DEAR READER: Burning mouth syndrome is a poorly understood chronic condition that leads — just as the name says — to a burning sensation within the mouth. The sensation occurs without any visible changes — no lesions, no redness, just pain. The syndrome is rare in people under 30 and is most prevalent in those ages 60 to 80. Women are more afflicted than men.
The pain is described as a scalding sensation, accompanied by tingling, numbness and a feeling of dryness in the mouth. A bitter or metallic taste is noted in two-thirds of patients. The tongue is the most common area involved, but the pain can occur anywhere in the mouth, including the lips.
It is important to rule out specific causes for the burning sensation in the mouth. Vitamin deficiencies, diabetes, autoimmune conditions and certain types of chemotherapy or radiation can lead to mouth-related nerve damage. Infections, the antidepressant paroxetine and ACE inhibitors used for blood pressure can all cause mouth pain.

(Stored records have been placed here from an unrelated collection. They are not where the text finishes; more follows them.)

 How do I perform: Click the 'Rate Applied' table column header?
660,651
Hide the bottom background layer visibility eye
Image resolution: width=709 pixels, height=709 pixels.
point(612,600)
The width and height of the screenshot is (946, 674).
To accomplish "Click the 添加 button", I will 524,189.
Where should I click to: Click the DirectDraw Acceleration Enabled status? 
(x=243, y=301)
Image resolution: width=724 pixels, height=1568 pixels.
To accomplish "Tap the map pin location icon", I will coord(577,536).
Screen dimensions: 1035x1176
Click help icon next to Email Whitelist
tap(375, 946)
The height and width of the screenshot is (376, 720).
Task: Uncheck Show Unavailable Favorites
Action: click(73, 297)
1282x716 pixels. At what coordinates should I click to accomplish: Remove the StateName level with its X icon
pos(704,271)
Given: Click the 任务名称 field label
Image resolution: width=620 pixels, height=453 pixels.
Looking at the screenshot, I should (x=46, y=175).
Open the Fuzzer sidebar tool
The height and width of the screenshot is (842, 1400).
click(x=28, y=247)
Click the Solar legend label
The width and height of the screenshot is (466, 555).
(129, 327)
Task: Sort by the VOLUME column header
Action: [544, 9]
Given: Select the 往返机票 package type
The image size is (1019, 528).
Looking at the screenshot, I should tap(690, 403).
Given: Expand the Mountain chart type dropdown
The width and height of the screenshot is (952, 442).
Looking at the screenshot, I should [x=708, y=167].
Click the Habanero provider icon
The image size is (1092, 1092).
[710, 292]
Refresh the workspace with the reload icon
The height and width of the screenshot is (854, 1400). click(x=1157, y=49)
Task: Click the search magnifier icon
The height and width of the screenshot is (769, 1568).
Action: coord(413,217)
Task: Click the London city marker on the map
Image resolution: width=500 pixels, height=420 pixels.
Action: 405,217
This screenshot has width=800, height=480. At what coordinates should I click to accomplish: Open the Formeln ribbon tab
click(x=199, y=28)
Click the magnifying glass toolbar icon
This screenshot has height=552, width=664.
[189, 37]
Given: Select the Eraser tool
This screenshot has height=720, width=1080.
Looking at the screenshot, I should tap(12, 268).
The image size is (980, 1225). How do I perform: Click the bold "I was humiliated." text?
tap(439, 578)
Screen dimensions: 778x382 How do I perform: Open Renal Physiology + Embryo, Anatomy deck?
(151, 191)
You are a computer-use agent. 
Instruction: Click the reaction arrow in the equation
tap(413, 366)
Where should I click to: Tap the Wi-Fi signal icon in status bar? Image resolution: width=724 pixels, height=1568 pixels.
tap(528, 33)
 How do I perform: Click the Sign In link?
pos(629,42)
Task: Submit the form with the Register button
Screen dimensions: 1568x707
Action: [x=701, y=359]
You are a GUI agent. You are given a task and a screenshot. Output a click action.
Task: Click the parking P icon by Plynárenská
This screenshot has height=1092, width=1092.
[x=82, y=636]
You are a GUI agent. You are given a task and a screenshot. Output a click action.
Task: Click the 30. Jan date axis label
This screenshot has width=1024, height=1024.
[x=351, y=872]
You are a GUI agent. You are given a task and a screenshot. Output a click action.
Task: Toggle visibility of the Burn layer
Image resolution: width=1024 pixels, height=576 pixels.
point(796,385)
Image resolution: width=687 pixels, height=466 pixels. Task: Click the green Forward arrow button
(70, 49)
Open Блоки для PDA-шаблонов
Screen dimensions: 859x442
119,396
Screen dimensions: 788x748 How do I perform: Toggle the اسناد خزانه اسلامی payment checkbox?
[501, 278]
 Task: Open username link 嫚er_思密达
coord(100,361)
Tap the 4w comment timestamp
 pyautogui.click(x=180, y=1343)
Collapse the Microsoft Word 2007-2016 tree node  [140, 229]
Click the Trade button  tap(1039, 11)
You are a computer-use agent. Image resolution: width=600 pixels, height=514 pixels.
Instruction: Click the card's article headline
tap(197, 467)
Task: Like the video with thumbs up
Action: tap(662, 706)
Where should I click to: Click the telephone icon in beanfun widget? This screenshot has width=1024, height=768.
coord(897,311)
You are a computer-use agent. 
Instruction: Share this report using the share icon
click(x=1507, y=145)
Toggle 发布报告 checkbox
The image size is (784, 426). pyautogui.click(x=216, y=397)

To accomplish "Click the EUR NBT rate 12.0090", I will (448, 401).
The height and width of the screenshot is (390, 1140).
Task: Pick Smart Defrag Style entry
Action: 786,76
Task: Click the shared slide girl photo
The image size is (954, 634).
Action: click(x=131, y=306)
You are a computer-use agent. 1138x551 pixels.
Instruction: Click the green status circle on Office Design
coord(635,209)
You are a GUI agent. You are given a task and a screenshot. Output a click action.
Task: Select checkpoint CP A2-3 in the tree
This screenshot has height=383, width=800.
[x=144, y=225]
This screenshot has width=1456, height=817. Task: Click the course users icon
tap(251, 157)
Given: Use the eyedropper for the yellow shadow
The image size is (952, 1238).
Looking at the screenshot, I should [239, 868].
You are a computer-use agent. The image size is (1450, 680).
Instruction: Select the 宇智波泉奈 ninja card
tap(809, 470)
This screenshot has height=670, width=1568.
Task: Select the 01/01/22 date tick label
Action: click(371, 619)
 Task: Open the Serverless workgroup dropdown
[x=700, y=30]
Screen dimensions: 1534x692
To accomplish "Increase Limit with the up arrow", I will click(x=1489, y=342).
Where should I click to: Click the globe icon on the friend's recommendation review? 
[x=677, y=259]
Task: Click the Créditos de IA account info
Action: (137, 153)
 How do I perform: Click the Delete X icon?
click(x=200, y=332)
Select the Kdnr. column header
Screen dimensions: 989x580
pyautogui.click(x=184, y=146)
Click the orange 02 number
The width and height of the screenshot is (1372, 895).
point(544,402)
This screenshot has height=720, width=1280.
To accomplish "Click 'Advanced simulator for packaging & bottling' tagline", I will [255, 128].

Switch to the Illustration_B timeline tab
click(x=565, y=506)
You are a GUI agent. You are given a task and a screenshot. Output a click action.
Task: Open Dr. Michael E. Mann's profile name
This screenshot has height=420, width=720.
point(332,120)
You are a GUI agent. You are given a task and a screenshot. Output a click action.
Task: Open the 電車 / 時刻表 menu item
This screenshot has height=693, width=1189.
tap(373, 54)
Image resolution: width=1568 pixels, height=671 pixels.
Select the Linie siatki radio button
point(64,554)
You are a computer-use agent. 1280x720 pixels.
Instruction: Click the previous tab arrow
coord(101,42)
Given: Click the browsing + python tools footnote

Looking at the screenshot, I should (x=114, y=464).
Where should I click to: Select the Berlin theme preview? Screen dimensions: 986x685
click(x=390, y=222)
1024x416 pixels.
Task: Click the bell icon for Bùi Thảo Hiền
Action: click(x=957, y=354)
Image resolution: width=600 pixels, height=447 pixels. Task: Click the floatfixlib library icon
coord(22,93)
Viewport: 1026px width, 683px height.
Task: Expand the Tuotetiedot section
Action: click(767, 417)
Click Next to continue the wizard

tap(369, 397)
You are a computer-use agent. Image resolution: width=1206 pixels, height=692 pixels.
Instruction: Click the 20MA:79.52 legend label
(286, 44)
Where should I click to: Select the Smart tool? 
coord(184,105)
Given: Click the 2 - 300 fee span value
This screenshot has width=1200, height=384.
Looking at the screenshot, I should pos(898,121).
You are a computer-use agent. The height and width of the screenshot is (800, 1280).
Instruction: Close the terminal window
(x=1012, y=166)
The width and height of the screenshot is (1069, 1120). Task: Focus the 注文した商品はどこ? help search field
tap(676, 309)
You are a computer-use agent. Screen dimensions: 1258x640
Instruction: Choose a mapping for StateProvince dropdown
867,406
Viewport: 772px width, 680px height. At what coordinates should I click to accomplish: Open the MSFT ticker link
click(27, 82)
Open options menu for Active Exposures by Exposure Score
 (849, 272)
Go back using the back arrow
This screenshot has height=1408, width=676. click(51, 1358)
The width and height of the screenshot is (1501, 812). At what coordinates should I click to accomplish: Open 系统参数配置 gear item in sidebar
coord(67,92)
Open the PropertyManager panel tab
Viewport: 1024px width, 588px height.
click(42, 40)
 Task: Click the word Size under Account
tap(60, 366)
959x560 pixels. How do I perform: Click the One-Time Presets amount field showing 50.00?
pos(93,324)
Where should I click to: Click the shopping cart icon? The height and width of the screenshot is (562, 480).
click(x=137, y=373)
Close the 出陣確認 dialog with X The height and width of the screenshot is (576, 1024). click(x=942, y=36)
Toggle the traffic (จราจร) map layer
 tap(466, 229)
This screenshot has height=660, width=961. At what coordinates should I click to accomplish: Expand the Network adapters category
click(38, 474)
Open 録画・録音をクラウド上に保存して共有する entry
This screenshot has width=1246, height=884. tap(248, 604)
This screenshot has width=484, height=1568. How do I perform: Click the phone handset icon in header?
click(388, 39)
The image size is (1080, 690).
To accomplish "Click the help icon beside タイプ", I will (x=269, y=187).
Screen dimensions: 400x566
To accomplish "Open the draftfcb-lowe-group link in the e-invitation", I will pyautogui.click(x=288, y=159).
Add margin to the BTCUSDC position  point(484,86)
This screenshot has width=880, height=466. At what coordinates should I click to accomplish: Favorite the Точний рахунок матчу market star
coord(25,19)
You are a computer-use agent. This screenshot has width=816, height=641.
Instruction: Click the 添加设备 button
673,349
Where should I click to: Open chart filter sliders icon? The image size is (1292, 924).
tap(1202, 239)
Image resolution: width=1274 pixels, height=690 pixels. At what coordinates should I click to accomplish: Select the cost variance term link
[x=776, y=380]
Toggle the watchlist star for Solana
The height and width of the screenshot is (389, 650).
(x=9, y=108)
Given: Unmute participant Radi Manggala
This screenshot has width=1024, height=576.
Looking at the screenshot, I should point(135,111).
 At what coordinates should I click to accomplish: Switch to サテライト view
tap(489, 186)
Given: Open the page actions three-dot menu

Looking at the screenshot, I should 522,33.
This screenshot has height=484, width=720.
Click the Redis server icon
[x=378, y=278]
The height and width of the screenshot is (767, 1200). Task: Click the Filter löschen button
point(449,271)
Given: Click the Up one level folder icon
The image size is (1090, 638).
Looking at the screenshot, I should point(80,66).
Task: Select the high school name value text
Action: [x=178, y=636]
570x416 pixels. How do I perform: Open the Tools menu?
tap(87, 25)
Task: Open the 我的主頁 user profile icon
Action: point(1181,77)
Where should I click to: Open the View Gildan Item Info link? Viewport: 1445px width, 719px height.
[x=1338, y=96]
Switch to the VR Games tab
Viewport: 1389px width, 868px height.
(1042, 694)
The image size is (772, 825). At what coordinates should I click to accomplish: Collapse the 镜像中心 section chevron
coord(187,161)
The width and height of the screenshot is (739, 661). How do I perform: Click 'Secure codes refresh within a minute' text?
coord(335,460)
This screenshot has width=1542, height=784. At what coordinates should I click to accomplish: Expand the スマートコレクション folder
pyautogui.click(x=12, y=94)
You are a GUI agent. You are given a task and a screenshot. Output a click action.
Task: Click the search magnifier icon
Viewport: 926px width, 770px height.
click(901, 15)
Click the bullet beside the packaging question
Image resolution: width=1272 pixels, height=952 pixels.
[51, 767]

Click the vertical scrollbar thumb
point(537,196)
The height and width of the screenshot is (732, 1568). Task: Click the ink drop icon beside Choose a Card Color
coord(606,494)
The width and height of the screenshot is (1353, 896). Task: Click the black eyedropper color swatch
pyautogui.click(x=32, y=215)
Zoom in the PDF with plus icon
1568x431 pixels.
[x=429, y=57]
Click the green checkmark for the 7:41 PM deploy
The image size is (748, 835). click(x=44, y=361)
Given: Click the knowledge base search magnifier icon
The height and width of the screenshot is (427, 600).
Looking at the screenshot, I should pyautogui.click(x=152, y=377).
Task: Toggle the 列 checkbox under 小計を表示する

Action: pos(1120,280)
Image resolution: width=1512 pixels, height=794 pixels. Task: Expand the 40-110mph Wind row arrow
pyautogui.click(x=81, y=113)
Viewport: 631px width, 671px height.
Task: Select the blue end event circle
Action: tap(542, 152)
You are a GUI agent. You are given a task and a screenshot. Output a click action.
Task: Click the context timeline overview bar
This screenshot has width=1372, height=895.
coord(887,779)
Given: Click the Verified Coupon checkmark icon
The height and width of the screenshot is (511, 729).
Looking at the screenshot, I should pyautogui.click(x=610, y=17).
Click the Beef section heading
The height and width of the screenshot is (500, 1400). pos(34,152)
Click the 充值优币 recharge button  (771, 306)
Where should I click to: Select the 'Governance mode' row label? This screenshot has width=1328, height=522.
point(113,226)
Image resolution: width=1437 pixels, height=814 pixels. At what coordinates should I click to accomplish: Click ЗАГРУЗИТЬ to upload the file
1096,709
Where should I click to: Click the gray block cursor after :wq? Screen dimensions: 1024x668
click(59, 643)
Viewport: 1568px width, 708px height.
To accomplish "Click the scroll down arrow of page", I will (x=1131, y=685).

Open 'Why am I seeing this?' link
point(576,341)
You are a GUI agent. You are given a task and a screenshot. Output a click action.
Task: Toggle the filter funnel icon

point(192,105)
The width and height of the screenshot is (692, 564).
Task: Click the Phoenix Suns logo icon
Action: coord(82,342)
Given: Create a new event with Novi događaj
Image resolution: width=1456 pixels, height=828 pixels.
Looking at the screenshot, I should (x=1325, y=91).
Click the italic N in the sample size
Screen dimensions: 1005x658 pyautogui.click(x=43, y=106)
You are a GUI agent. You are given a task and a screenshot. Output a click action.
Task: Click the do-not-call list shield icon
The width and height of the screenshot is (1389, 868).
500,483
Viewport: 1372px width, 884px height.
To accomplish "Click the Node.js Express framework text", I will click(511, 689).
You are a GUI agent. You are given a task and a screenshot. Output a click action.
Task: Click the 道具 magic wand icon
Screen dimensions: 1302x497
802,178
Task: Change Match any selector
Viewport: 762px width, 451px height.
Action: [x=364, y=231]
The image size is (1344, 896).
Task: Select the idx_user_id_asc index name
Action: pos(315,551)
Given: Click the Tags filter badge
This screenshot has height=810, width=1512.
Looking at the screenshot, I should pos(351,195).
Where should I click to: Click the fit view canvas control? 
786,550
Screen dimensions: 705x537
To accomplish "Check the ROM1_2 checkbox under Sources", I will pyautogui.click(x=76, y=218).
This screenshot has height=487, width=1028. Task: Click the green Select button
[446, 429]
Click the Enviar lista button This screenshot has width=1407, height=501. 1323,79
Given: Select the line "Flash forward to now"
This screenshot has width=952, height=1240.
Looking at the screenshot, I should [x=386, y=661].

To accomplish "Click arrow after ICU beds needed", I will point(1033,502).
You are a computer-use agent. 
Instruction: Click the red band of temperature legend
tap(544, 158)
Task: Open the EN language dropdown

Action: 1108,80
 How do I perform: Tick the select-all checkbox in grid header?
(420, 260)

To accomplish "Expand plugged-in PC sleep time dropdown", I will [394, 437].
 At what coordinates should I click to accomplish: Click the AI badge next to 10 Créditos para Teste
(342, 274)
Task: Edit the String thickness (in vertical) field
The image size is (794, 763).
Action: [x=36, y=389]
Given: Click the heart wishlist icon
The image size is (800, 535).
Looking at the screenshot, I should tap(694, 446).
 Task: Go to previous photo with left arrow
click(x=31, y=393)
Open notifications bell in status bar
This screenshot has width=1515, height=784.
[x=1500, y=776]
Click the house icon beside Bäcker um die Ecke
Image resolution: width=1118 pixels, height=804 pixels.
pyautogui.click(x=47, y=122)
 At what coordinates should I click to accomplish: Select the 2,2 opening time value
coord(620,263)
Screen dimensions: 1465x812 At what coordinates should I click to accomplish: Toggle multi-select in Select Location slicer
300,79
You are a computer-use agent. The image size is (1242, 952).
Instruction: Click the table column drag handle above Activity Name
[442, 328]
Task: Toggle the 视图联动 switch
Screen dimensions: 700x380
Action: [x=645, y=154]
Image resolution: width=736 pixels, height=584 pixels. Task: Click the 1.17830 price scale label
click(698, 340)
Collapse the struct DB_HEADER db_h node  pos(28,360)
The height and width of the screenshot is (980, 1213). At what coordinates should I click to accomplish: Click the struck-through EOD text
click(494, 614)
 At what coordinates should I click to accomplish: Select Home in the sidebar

Treating the syndrome can be difficult. Topical medications such as capsaicin (from chili peppers), clonazepam, lidocaine and doxepin can deaden the nerve stimuli in the area of pain.
Because of the psychological issues often associated with burning mouth syndrome, cognitive behavioral therapy can be effective in reducing pain, as can antidepressants — SSRIs, SNRIs and tricyclic drugs, like amitriptyline. Drugs used for nerve pain, including gabapentin and pregabalin (Lyrica), may also help.
Unfortunately, burning mouth syndrome can last for months to years, with many people having some degree of symptoms even after five years. So it’s best not to simply hope that it will go away. Severe symptoms warrant the use of a topical medication, alpha-lipoic acid, cognitive behavioral therapy or even oral medications.